An important biomarker reflecting the invasive capacity of CC is the occurrence of tumor budding (TB). Tumor buds are defined as single cells or small clusters of up to four cells dissociated from the main tumor body [27]. Tumor buds are characterized by an epithelial-to-mesenchymal transition (EMT) phenotype and are considered to be an important step in cancer metastasis formation [28].

These distinct morphologic characteristics provide prognostic information and represent biological aspects of colon cancer (CC). In order to gain further insight into the exact underlying tumor biology, several research groups attempted to capture the entire tumor phenotype within gene expression profiles. These transcriptomic approaches aimed to gain further insight into the different aspects influencing tumor behavior. The CMS classifier, based on the entire tumor area (i.e., neoplastic cells as well as stromal cells), divides CC into four biologically distinct subtypes [29]. The clinical relevance of these biologic intrinsic processes implicated in each CMS was confirmed via CMS subtyping in a large heterogeneous patient cohort (n = 2129), which revealed significant differences in prognosis, with CMS4 as the poor-prognosis subtype [29].

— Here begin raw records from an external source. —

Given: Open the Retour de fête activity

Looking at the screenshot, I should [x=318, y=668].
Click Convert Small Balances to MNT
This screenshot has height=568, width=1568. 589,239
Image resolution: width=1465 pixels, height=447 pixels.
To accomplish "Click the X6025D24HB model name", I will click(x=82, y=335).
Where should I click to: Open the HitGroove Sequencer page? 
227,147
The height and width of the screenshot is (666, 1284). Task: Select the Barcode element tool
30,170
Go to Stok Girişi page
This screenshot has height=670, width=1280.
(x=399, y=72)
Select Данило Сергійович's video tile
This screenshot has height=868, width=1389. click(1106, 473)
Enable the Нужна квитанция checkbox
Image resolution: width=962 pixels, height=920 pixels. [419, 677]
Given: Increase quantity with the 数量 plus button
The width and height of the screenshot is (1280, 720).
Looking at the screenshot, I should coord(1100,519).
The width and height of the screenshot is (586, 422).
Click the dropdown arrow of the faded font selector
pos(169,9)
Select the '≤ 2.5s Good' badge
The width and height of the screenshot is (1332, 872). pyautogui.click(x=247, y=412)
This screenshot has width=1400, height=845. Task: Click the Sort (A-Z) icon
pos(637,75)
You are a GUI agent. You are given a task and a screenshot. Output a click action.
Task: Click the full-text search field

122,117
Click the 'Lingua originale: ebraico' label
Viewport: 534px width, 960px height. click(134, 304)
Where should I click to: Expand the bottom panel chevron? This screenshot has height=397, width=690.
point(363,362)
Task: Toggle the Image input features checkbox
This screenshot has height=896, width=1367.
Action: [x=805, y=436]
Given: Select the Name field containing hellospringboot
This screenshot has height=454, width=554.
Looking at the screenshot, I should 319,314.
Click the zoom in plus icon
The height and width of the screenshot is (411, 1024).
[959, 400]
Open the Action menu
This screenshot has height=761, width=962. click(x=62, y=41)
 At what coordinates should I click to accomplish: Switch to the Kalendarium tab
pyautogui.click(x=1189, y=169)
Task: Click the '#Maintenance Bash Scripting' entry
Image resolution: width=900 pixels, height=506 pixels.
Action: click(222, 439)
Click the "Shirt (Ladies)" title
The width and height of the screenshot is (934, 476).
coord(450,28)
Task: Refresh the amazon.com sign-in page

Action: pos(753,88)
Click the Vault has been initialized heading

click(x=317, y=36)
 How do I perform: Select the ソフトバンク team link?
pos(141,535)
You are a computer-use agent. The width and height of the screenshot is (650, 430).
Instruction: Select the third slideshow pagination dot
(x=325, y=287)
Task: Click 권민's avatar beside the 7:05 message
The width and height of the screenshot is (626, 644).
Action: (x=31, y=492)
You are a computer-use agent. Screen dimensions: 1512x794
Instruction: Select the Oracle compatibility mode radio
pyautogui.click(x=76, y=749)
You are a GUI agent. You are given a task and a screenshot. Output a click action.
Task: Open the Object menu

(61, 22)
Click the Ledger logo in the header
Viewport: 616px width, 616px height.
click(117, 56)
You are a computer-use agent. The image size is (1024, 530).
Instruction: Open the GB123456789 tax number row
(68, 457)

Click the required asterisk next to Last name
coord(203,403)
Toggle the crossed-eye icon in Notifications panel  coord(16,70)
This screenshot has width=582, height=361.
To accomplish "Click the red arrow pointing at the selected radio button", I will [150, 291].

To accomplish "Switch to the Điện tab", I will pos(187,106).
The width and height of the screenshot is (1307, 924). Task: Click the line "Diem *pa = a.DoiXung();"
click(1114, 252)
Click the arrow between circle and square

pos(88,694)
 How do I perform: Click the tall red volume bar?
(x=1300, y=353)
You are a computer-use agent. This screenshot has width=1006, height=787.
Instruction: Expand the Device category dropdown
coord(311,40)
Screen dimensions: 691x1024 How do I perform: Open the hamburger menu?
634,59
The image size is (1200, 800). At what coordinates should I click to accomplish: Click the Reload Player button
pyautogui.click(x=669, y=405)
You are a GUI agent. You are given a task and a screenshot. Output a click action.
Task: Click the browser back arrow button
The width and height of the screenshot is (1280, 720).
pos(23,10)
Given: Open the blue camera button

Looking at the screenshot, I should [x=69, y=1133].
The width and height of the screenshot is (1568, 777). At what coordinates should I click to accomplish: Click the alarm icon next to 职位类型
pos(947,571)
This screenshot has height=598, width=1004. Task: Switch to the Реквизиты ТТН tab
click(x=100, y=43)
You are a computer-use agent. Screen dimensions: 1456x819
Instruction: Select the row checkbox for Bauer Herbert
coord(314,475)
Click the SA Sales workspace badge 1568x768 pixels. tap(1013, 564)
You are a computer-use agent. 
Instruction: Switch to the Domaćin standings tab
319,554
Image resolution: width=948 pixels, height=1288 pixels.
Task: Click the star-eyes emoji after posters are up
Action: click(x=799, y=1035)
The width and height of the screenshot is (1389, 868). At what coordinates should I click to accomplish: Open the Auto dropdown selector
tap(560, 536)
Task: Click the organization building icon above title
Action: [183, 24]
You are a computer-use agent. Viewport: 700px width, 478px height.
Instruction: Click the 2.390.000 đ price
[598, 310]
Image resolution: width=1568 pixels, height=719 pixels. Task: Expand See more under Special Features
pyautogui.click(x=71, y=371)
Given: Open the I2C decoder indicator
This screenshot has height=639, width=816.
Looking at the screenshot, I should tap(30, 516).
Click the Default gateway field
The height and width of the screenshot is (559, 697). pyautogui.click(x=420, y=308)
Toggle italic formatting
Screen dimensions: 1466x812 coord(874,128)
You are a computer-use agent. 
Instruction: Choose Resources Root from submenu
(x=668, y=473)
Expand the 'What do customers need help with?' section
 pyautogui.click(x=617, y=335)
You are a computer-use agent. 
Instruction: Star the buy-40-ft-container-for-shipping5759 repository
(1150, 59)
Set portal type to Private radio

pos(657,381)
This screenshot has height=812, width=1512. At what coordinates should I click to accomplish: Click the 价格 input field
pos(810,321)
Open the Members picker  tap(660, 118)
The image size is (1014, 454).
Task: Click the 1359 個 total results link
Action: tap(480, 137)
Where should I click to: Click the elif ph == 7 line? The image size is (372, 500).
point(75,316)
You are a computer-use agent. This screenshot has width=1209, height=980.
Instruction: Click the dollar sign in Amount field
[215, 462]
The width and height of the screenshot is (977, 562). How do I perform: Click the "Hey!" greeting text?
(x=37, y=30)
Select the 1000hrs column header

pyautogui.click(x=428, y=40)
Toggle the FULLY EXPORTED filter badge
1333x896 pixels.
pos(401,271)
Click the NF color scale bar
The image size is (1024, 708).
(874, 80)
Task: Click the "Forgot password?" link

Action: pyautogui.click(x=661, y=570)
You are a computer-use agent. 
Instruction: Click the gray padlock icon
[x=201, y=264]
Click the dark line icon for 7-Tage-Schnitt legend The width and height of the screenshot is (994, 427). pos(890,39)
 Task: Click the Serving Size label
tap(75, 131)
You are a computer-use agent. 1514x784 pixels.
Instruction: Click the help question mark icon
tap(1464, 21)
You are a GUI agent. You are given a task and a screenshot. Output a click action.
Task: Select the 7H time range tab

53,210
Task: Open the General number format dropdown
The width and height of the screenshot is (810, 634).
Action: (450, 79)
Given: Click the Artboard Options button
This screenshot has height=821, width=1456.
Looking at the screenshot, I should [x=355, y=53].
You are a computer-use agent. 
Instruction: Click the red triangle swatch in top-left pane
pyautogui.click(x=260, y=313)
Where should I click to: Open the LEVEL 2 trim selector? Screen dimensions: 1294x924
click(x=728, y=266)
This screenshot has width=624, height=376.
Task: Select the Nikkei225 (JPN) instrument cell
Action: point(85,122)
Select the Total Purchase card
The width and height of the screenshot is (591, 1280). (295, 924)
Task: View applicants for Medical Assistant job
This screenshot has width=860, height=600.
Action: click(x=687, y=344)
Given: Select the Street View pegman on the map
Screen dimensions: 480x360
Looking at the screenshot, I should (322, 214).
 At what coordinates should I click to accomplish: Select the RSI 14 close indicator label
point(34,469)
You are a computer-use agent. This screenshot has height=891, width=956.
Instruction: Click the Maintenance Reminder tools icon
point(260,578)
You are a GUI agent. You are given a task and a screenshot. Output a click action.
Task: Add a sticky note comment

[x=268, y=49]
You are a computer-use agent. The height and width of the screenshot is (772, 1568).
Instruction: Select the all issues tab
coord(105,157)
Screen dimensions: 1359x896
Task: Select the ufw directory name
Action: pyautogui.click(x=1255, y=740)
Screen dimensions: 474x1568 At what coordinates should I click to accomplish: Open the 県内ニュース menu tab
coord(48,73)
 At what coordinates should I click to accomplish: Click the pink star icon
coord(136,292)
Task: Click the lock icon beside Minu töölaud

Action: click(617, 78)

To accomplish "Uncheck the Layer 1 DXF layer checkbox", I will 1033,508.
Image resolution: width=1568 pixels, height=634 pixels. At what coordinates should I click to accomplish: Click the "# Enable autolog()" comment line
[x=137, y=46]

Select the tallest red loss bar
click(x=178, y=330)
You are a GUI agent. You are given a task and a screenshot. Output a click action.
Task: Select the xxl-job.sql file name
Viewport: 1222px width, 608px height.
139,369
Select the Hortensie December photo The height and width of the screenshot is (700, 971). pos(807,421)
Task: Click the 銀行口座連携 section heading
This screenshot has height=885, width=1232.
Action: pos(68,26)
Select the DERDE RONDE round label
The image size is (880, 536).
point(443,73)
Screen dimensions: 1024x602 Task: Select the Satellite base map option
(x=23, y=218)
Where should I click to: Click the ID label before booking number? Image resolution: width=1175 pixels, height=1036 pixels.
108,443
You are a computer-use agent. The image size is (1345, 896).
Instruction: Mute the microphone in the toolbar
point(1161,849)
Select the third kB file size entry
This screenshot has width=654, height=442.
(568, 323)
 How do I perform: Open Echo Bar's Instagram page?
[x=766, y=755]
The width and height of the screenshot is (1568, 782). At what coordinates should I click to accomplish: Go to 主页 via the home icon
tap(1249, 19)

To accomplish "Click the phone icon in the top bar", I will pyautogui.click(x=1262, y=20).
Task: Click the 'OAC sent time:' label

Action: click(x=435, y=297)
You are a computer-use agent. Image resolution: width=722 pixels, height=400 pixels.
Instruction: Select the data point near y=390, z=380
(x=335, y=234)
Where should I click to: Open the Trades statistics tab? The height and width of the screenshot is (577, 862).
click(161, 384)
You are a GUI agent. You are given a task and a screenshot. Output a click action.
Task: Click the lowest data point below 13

The CRIS classification followed a different approach and focusses on the epithelial tumor compartment. Transcriptional profiles of patient-derived xenografts (PDXs) were used to define five cancer epithelium specific subtypes [30]. CRIS subtypes can be divided into two major subfamilies: CRIS-A/B and CRIS-C/D/E. CRIS-A and -B are both associated with mucinous and inflammatory traits, but CRIS-B as opposed to CRIS-A also displays marked traits of EMT. CRIS-C, -D and -E are characterized by chromosomal instability (CIN). Elevated EGFR signaling is seen in CRIS-C, while CRIS-D features high WNT activity. Lastly, CRIS-E features a Paneth cell-like phenotype.

Certain prominent genotypic features of the molecular subtypes, such as an EMT phenotype in CMS4 tumors, are reminiscent of distinctive morphologic tumor traits, such as high stromal content. In this study, we assessed the association between four distinct histopathological features (TILs, mucinous differentiation, TSR and TB) and two gene expression-based classifiers (CMS and CRIS). Our aim was to evaluate whether these molecular and morphologic features, focusing on different levels of tumor biology, are interconnected or rather represent independent biomarkers.

2. Results

A total of 218 patients were retrospectively included in this study: 83 patients of the AMC-AJCC-90 cohort and 135 patients of the AC-ICAM cohort, of which 78 patients presented with stage II and 57 patients with stage III CC. Age, gender, and tumor sidedness did not differ between the cohorts (Table 1). The majority of tumors (86.7%) showed invasion through the muscularis propria (T3).

CMS2 (33.9%) was the most prevalent subtype followed by CMS4 (28.0%). Within the CRIS classification, CRIS-A (27.5%) and CRIS-C (28.9%) were the most prevalent subtypes. No significant differences were seen in the distribution of CMS and CRIS subtypes between the cohorts (Table 1).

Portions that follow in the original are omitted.